**TASK INSTRUCTIONS**
Please write out the full listing beneath this line exactly, skipping its images.
= Beginning of Section =
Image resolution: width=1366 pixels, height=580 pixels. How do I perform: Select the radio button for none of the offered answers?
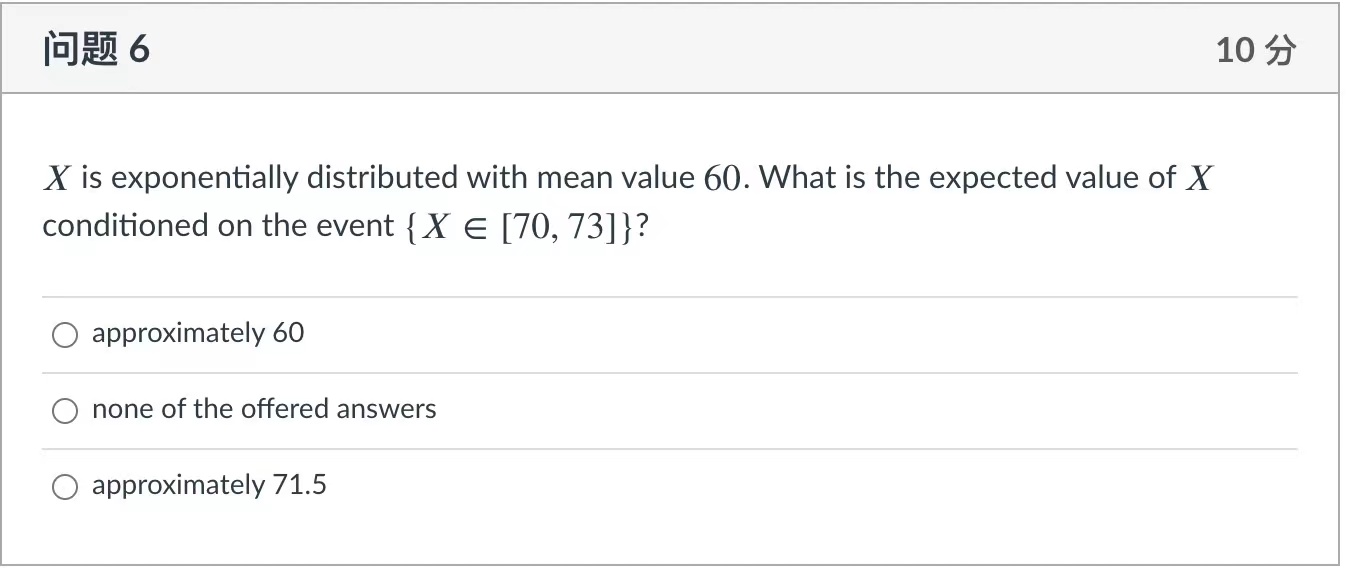click(65, 410)
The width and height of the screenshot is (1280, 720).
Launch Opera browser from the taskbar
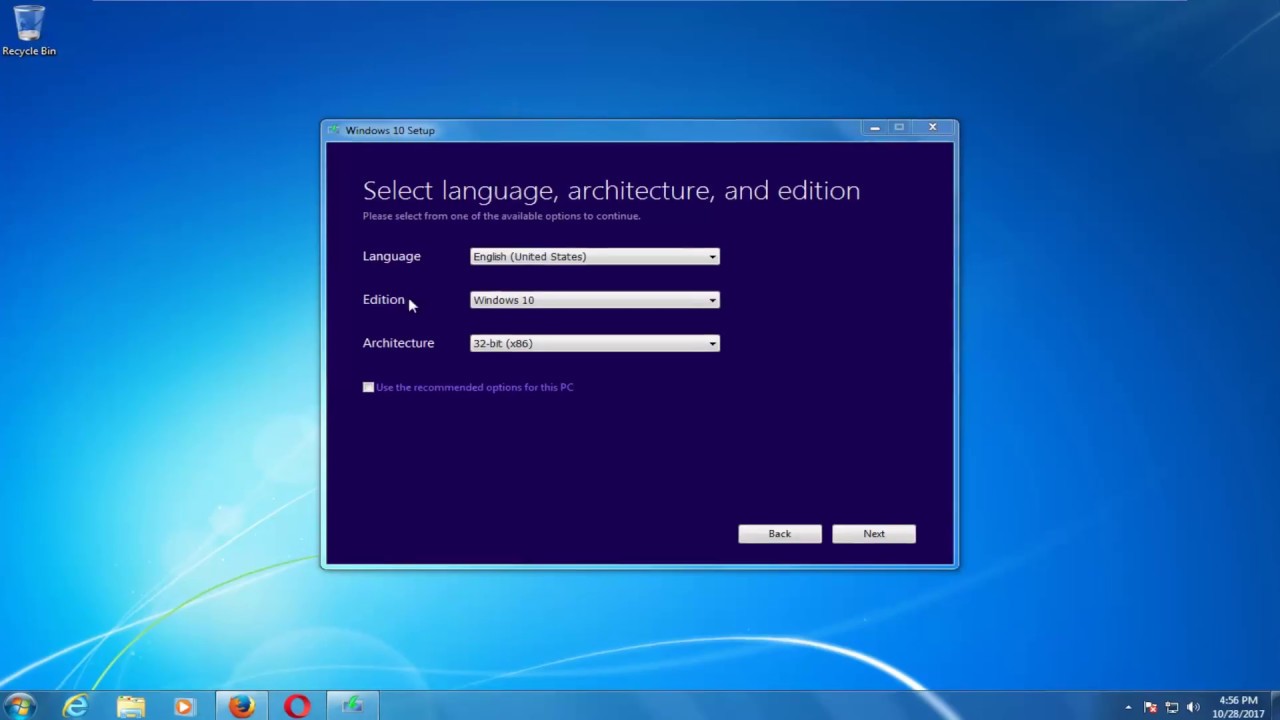click(297, 706)
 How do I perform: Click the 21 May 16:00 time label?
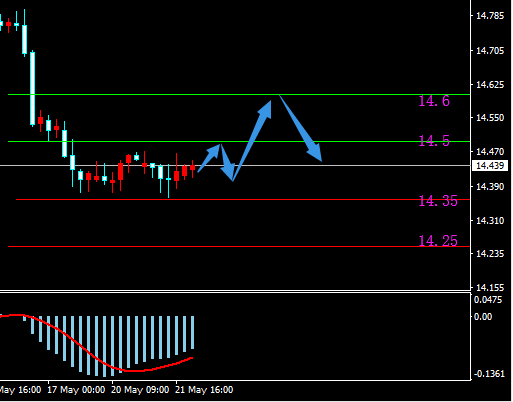pyautogui.click(x=204, y=390)
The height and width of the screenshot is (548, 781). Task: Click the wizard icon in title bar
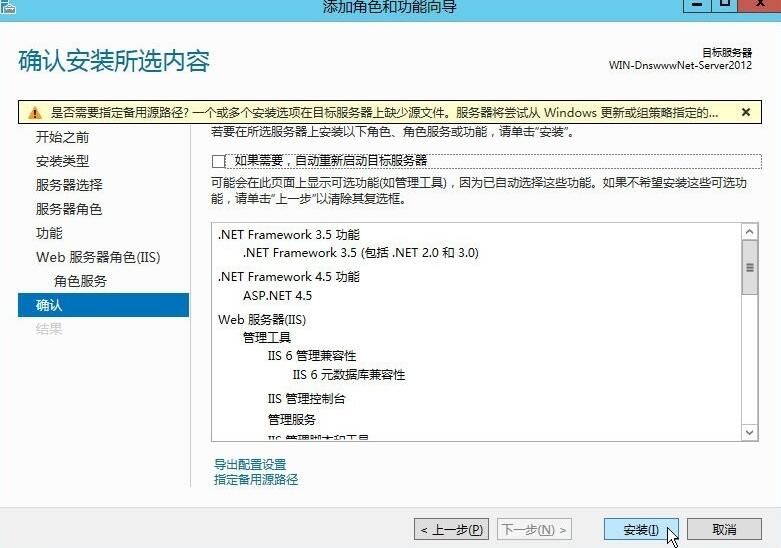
= End of Section =
**OUTPUT FOR THIS TASK**
Image resolution: width=1366 pixels, height=580 pixels. How do I perform: Select the radio button for none of the offered answers?
click(65, 410)
The width and height of the screenshot is (1280, 720).
Launch Opera browser from the taskbar
click(297, 706)
 How do I perform: Click the 21 May 16:00 time label?
pyautogui.click(x=204, y=390)
The height and width of the screenshot is (548, 781). Task: Click the wizard icon in title bar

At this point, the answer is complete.